Problem description —
Answer with one number only: how many lines in the material contain "computer".

Provided material —
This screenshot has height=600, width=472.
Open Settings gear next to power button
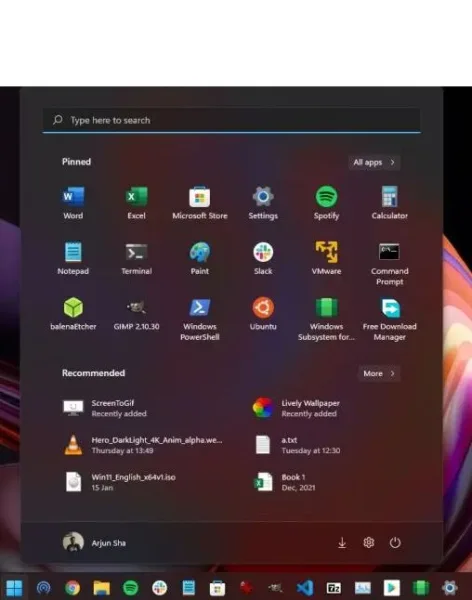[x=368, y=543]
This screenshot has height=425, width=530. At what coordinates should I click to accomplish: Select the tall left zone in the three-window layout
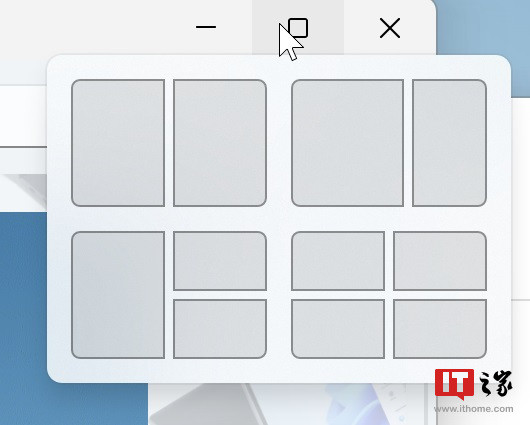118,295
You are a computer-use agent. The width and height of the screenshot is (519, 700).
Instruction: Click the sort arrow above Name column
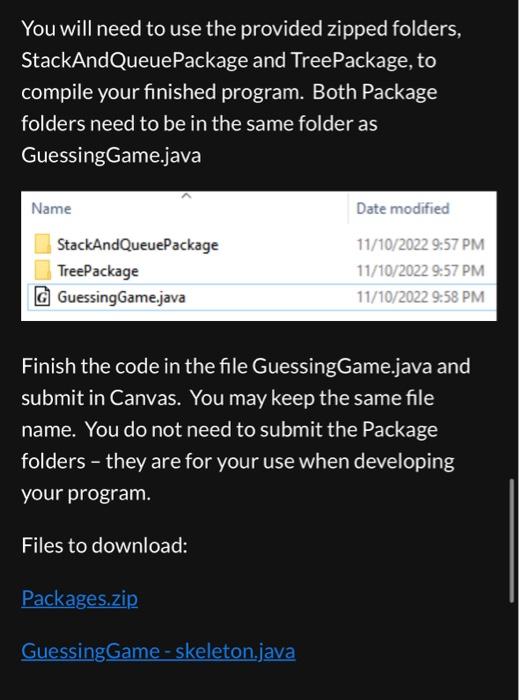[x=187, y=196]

* * *

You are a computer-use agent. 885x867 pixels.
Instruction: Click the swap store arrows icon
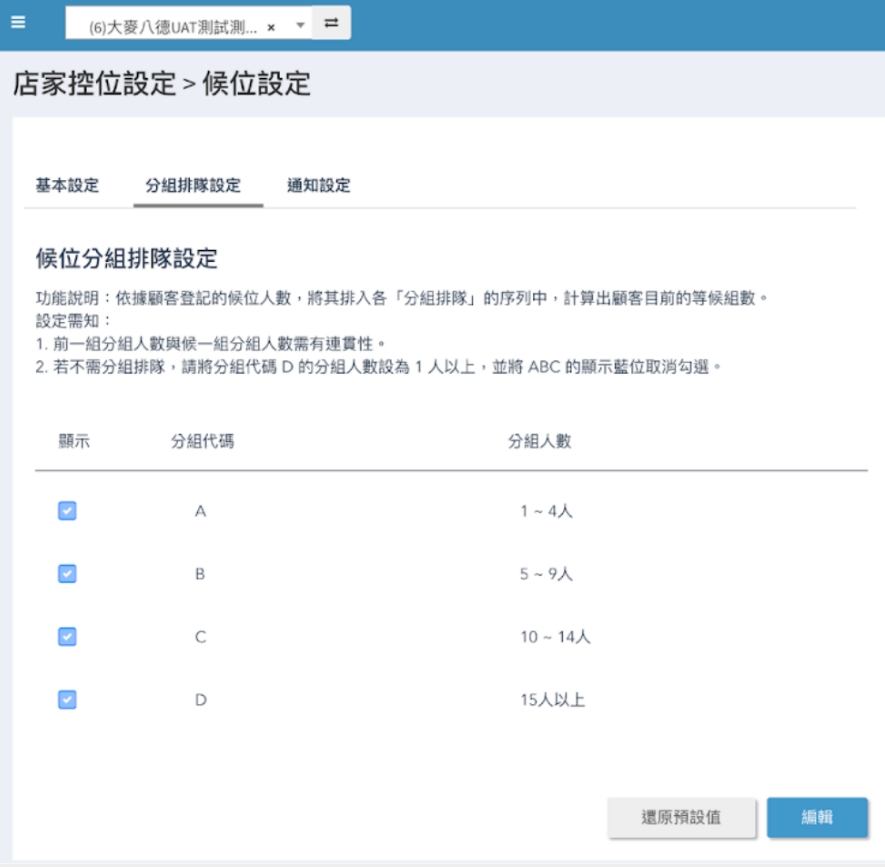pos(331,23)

Result —
2